What is required: Output only the lines from the start of the entries through the line holding "网站首页 (18, 104)". Each line must match the original exactly.

Data for analysis:
▼▼▼

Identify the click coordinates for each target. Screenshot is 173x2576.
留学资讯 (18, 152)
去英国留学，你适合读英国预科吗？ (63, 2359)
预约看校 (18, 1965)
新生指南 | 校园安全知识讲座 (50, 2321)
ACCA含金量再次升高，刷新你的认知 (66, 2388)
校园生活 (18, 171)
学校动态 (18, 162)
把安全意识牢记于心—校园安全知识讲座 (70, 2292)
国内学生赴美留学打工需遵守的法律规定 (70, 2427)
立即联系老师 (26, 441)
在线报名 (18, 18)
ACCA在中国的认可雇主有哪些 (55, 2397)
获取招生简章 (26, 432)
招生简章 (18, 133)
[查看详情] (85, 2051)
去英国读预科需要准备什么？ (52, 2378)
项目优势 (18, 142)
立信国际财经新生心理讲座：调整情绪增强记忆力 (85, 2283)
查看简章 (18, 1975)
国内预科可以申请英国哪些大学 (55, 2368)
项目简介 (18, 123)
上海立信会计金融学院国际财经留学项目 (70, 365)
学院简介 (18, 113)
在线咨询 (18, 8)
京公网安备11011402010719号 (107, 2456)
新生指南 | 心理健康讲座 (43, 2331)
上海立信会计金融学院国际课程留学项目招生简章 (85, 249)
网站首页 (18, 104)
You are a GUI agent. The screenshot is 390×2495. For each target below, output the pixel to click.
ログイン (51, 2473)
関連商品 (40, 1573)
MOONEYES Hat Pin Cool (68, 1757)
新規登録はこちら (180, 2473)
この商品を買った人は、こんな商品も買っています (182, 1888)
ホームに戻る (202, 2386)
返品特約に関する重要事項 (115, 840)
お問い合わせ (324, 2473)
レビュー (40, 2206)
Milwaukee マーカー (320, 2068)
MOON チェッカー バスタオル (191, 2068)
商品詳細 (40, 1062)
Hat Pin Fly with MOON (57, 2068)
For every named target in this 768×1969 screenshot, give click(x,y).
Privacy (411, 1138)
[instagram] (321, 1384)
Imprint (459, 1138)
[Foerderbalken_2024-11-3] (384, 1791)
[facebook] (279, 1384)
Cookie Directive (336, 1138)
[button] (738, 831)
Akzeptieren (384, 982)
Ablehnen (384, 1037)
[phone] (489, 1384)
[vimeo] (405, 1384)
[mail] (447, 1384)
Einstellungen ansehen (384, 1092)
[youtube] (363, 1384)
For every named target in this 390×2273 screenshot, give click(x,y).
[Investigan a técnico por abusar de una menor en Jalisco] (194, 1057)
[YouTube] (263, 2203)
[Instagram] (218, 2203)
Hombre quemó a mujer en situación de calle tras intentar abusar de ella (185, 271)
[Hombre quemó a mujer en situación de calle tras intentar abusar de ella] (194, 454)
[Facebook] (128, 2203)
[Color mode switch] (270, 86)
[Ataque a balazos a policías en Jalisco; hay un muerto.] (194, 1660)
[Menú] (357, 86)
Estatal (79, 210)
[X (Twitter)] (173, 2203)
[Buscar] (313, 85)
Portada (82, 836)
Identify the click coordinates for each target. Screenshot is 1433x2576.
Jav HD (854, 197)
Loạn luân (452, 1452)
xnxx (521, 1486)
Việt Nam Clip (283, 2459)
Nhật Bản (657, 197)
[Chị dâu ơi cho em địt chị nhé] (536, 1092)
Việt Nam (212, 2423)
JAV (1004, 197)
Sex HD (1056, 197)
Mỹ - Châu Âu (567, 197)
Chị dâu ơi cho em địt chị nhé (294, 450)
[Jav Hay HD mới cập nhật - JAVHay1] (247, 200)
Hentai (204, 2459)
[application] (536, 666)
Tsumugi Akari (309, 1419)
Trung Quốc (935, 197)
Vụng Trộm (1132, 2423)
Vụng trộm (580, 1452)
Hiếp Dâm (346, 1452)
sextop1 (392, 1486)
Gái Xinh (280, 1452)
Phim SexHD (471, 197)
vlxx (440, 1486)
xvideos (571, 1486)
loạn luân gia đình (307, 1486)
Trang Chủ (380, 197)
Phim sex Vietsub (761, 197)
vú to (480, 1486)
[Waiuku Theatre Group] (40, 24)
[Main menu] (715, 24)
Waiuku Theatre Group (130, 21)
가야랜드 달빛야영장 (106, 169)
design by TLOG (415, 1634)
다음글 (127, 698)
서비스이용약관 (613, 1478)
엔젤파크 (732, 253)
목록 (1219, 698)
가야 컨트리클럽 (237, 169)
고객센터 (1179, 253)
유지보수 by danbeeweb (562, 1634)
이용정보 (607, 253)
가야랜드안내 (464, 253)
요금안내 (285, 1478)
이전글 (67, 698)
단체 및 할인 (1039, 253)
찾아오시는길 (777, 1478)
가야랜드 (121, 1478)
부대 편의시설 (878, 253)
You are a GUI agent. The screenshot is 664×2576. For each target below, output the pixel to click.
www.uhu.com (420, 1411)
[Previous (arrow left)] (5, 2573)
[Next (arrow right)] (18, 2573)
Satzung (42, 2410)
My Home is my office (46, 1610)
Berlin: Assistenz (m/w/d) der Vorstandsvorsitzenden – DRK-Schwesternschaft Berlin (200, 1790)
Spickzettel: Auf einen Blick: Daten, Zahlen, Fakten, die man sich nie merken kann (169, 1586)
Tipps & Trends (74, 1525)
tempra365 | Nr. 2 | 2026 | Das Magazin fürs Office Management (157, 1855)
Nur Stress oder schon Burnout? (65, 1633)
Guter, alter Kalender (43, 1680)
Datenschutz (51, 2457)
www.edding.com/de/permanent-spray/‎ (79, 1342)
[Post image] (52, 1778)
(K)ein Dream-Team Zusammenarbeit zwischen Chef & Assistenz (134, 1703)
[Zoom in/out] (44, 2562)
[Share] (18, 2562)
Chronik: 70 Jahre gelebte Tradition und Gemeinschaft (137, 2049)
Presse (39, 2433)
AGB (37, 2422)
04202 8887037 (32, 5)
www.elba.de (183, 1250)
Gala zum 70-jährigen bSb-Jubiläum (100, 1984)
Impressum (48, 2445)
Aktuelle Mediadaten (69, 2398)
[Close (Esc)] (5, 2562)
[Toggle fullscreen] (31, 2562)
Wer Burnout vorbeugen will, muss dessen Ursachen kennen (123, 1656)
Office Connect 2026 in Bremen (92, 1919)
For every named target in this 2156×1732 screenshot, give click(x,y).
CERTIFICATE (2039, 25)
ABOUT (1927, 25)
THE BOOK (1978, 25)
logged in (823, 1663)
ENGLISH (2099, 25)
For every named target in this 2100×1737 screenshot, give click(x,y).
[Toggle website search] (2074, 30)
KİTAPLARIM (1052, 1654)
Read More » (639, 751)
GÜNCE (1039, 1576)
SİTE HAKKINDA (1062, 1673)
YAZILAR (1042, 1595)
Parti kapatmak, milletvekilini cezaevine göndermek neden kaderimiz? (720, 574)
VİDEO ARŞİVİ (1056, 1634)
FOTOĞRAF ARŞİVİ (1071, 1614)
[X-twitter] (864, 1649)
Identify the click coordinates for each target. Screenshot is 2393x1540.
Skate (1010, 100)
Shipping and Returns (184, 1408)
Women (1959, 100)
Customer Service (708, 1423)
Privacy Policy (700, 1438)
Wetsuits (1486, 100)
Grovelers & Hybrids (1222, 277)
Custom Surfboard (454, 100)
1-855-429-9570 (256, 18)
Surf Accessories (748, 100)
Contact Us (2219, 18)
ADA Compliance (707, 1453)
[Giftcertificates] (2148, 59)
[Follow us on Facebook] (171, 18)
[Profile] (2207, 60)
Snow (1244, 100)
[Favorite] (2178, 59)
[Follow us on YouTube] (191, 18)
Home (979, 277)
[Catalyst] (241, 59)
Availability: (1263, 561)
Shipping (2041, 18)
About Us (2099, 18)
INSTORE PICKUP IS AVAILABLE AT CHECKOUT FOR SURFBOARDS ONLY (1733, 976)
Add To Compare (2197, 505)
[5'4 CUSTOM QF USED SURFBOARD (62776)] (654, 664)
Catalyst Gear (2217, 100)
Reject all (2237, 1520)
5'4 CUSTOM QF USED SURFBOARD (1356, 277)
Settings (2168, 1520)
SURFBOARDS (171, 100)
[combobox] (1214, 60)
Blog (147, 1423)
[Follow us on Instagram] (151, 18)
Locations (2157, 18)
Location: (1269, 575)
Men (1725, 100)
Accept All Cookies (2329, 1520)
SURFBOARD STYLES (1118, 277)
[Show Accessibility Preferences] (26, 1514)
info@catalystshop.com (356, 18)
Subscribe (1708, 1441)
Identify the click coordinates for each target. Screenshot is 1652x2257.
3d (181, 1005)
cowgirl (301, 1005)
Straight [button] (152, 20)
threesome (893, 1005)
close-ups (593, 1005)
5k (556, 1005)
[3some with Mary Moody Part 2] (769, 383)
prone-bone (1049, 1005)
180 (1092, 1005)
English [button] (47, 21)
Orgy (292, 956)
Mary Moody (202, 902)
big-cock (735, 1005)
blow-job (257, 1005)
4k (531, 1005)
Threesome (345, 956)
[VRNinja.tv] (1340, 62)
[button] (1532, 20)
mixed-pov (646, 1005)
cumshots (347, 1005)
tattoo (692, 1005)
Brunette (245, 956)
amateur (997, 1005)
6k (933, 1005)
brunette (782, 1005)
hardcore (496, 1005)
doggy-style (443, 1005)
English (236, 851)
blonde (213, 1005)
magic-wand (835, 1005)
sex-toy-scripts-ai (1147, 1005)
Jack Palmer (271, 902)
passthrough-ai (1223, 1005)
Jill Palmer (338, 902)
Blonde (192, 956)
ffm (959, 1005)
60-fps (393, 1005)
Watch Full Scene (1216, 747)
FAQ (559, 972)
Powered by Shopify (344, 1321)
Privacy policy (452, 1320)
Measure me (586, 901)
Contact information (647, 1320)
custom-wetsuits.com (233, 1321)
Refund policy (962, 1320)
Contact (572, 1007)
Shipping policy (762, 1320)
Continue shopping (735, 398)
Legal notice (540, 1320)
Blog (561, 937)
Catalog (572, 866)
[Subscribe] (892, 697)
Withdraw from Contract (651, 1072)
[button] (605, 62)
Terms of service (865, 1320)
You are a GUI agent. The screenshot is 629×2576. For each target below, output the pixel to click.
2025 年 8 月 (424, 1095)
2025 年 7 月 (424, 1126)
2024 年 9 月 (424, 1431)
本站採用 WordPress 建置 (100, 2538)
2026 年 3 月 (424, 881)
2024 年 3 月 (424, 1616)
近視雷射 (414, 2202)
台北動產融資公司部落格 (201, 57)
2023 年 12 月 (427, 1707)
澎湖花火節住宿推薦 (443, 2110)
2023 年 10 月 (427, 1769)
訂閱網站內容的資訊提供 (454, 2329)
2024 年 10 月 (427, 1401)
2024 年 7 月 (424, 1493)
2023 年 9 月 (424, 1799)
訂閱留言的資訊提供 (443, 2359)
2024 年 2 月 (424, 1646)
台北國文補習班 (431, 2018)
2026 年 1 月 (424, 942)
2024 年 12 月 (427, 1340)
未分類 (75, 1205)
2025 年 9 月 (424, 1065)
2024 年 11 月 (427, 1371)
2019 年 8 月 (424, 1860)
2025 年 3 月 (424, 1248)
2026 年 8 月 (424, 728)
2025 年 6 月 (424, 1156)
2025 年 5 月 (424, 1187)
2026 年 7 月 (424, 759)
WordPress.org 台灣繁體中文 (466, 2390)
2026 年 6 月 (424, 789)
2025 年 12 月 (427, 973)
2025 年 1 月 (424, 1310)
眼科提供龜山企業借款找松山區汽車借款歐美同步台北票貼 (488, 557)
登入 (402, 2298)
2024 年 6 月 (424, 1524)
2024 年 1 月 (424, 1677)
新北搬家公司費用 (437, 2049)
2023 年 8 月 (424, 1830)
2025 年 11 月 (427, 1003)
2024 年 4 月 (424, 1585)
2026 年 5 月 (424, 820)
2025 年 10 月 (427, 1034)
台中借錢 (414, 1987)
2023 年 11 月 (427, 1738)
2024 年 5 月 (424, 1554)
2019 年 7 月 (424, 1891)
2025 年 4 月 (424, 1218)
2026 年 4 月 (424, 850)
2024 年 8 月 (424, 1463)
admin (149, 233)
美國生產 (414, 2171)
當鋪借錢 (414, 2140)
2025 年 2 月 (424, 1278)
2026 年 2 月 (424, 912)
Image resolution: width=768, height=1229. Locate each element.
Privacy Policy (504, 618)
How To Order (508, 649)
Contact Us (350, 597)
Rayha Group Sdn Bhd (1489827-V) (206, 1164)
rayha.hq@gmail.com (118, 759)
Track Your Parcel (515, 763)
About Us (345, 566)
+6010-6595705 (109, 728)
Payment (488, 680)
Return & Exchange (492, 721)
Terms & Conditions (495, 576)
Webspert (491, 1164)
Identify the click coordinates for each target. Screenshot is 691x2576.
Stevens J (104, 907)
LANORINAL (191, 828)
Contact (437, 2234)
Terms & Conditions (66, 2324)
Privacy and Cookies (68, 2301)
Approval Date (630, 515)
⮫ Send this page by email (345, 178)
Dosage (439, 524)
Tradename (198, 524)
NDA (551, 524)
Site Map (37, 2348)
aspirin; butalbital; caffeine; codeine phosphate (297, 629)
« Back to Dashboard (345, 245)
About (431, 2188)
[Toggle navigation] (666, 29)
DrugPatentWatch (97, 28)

▲▲▲

Response to this task:
Identify the click coordinates for each target. Screenshot is 173x2576.
留学资讯 (18, 152)
去英国留学，你适合读英国预科吗？ (63, 2359)
预约看校 (18, 1965)
新生指南 | 校园安全知识讲座 (50, 2321)
ACCA含金量再次升高，刷新你的认知 (66, 2388)
校园生活 (18, 171)
学校动态 (18, 162)
把安全意识牢记于心—校园安全知识讲座 (70, 2292)
国内学生赴美留学打工需遵守的法律规定 (70, 2427)
立即联系老师 (26, 441)
在线报名 (18, 18)
ACCA在中国的认可雇主有哪些 (55, 2397)
获取招生简章 (26, 432)
招生简章 (18, 133)
[查看详情] (85, 2051)
去英国读预科需要准备什么？ (52, 2378)
项目优势 (18, 142)
立信国际财经新生心理讲座：调整情绪增强记忆力 (85, 2283)
查看简章 (18, 1975)
国内预科可以申请英国哪些大学 (55, 2368)
项目简介 (18, 123)
上海立信会计金融学院国际财经留学项目 (70, 365)
学院简介 (18, 113)
在线咨询 (18, 8)
京公网安备11011402010719号 (107, 2456)
新生指南 | 心理健康讲座 (43, 2331)
上海立信会计金融学院国际课程留学项目招生简章 (85, 249)
网站首页 (18, 104)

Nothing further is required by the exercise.